_TO BE DONE_
Starting at the line that contains "Open the Обзоры tab" and ending at the last line of the data, write each line out again in full and shift every coordinate in the answers by -93. Leave the pictures out.

_LISTED RECORDS_

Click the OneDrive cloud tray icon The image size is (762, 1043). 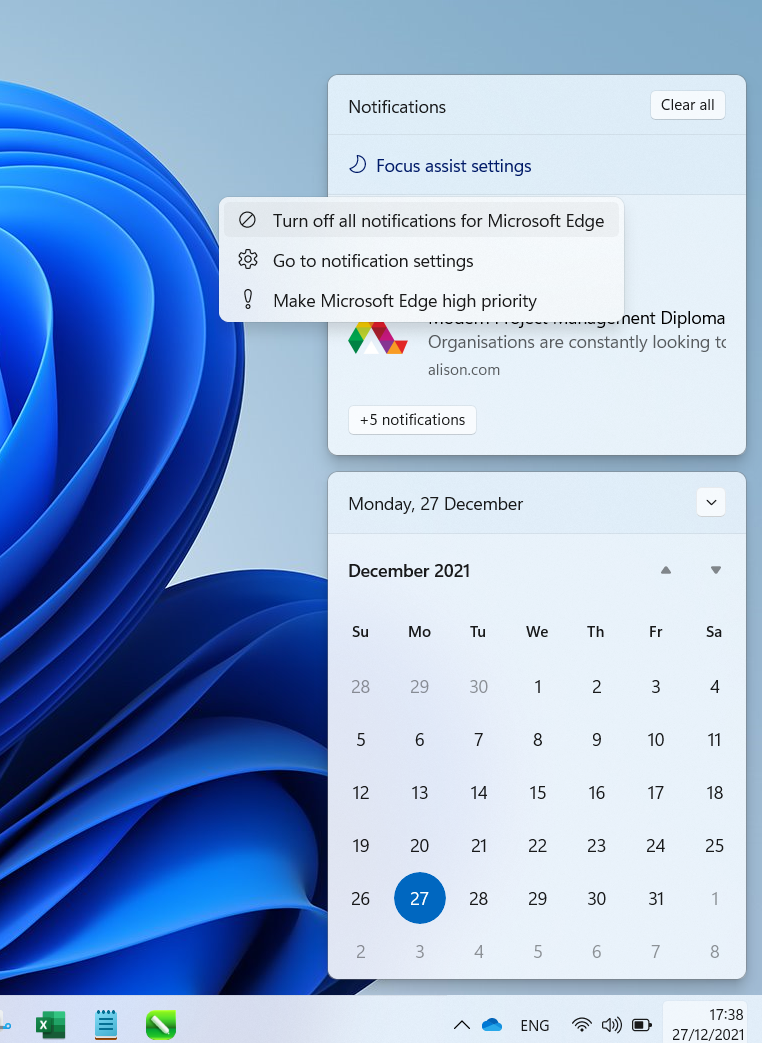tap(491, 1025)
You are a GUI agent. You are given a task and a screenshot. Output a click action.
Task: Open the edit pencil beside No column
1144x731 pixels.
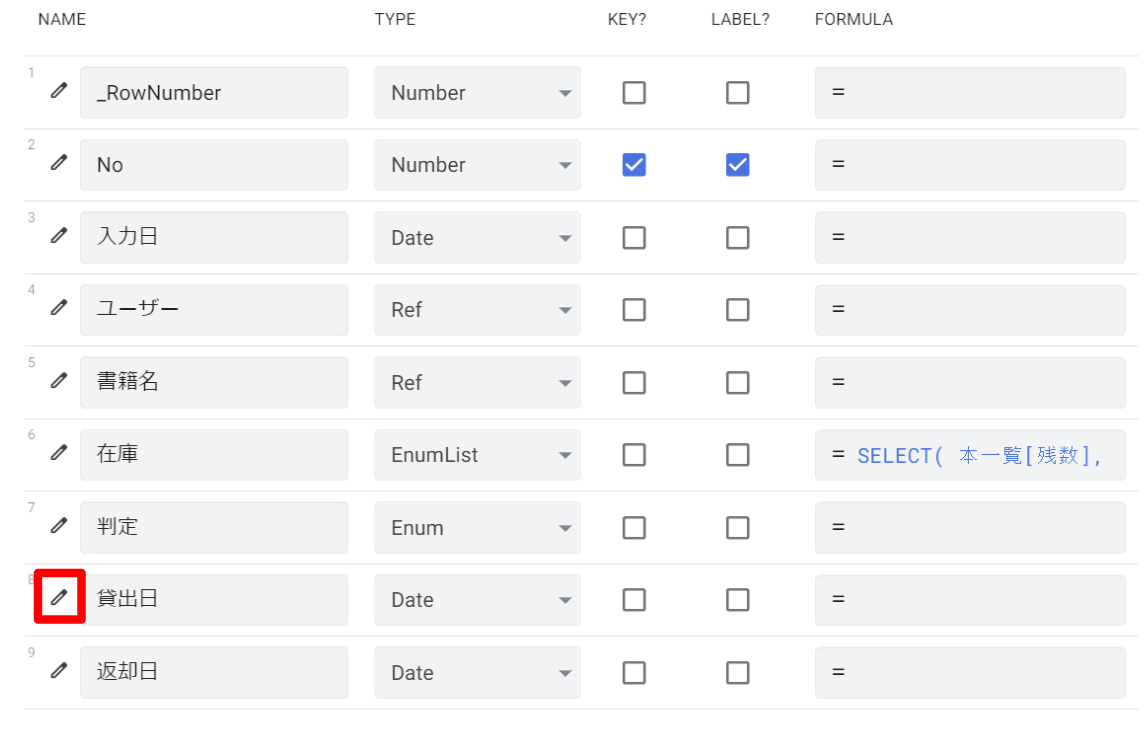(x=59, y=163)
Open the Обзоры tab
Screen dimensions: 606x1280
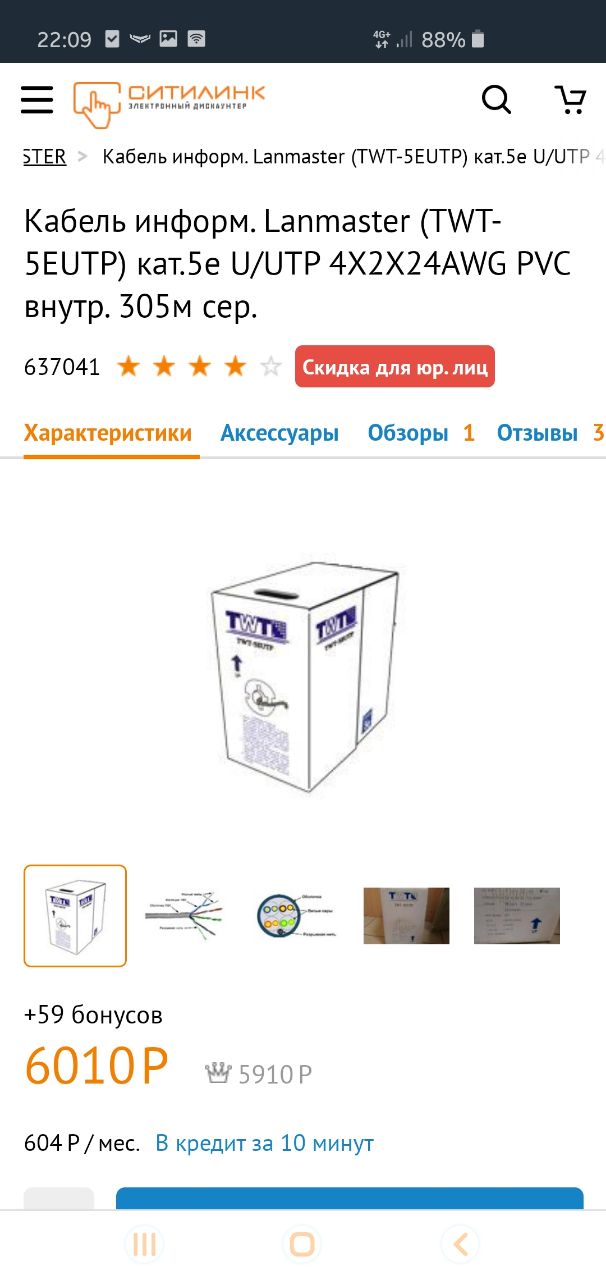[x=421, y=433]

_CORRECT RESPONSE_
Open the Обзоры tab
Screen dimensions: 606x1280
[x=328, y=340]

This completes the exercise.